▶ [REQUIRED ACTION A] In the text about sport and health in Wales, which body carried out the report?
▶ [REQUIRED ACTION B] Pick up the text about sport and health in Wales after its last sentence and keep writing it.

··· READING PASSAGE

The notion of being active to benefit your physical and mental health is far from revolutionary. Everyone knows that doing sport, be that in a competitive environment or purely for individual enjoyment, is a pursuit which supports your mental well-being and physical health. However, while it is sometimes hard to quantify just how much of an impact sport can have on health at a national level, that is what an independent report has done for Wales.
The report, commissioned by Sport Wales and undertaken by the Sport Industry Research Centre at Sheffield Hallam University, undertook a detailed and extensive evaluation of the social return on investment of sport. The findings of the report, the first of its kind in Wales, make a clear case for how sport and health can work together for the benefit of our public service.

······
··· EXERCISE DATA

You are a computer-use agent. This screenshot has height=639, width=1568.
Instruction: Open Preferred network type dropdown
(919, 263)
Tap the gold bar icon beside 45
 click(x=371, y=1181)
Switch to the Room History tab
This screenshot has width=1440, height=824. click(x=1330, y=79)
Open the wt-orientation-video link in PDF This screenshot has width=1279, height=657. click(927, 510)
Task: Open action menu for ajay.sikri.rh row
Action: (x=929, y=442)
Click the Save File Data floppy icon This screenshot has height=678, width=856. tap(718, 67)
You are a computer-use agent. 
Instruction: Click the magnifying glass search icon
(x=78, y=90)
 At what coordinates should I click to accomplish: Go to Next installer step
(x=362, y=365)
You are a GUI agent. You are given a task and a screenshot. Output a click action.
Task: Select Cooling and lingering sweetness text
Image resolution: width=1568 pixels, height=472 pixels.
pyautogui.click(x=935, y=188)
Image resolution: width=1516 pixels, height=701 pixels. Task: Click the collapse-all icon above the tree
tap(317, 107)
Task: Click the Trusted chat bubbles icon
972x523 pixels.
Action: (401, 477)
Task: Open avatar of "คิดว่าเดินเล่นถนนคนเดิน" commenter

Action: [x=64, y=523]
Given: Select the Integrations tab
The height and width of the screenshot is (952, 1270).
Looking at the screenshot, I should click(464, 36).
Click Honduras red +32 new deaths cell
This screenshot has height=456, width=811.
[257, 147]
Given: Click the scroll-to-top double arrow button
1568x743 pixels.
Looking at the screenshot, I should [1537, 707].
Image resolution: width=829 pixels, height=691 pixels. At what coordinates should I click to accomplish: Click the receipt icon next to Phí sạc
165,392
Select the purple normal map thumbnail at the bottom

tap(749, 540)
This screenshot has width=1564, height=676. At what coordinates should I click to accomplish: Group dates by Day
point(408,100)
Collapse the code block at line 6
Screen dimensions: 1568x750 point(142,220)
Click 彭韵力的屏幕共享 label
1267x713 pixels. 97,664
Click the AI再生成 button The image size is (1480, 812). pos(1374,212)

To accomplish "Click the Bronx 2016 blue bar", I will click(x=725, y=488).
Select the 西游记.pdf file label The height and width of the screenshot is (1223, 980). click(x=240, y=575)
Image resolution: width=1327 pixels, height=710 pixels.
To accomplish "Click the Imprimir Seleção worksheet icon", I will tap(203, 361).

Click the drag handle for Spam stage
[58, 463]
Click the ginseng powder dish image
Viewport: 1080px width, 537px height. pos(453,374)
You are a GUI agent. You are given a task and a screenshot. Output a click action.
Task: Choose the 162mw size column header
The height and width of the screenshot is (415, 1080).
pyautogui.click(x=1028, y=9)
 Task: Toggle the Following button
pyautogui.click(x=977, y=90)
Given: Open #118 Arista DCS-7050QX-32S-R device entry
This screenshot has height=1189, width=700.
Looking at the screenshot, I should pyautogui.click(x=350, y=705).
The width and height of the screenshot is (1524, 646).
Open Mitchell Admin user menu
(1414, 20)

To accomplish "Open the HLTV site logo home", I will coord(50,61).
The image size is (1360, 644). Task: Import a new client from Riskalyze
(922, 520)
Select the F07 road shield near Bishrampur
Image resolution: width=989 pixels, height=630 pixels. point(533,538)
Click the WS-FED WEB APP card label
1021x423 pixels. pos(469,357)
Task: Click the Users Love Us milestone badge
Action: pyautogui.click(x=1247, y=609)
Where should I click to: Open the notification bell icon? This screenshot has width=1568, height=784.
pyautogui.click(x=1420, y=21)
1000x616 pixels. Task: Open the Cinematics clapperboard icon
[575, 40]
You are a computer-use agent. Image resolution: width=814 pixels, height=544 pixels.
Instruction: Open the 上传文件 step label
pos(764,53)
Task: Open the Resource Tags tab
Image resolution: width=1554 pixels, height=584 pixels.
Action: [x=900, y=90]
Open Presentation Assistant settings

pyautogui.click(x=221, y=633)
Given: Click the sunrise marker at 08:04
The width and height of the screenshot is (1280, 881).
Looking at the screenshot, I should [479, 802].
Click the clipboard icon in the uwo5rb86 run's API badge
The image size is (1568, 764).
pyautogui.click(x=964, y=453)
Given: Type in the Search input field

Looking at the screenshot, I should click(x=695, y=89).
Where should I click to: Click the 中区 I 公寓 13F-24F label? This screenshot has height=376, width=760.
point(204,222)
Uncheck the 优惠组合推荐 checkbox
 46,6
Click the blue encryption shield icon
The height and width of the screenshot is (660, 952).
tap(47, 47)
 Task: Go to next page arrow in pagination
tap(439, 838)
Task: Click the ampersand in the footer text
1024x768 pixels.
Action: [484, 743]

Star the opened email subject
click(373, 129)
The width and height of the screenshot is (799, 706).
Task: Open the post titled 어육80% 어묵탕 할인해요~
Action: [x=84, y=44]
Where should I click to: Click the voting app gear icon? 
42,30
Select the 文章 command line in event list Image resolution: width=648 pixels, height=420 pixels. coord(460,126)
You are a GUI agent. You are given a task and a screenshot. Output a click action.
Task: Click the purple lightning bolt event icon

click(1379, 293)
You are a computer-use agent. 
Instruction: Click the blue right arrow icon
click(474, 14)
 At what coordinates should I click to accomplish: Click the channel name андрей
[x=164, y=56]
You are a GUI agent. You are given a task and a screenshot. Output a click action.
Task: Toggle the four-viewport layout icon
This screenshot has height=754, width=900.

······

▶ [ANSWER BOX A] The Sport Industry Research Centre at Sheffield Hallam University.

▶ [ANSWER BOX B]
The key health findings of the review were substantial. It identified sport contributing a £295.17m social return on investment through:
- Reduced risk of Coronary Heart Disease and stroke in active men and women by 30% – £97.62m
- Reduced risk of developing Type 2 diabetes by 10% – £33.32m
- Reduced risk of breast cancer in active women by 20% – £11.01m
- Reduced risk of colon cancer by 24% – £7.99m
- Reduced risk of dementia by 30% – £102.13m
- Reduced risk of clinical depression by 21% – £3.43m
- Reduced GP visits – £16.66m
- Reduced use of mental health services – £23.18m.
These figures were for calculations based on evidence provided for 2016/17 but are not an exhaustive list of where sport is able to support health outcomes. They also perhaps do not reflect the true value of these outcomes.
The benefits of these interventions are not simply the significant financial and human resource savings to our frontline NHS services, although these should certainly not be underestimated. Rather, we should recognise the very personal successes they signify. Physical activity can help support change which saves lives; which bypasses years of pain for an individual; which ensures a mother, father, brother, sister, son or daughter are not plagued by mental health issues because of the worry they endure for a family member or friend in need of treatment. Each of these financial returns represents a community of individuals with improved mental and physical health, who can instead live an active life, fulfilling their potential.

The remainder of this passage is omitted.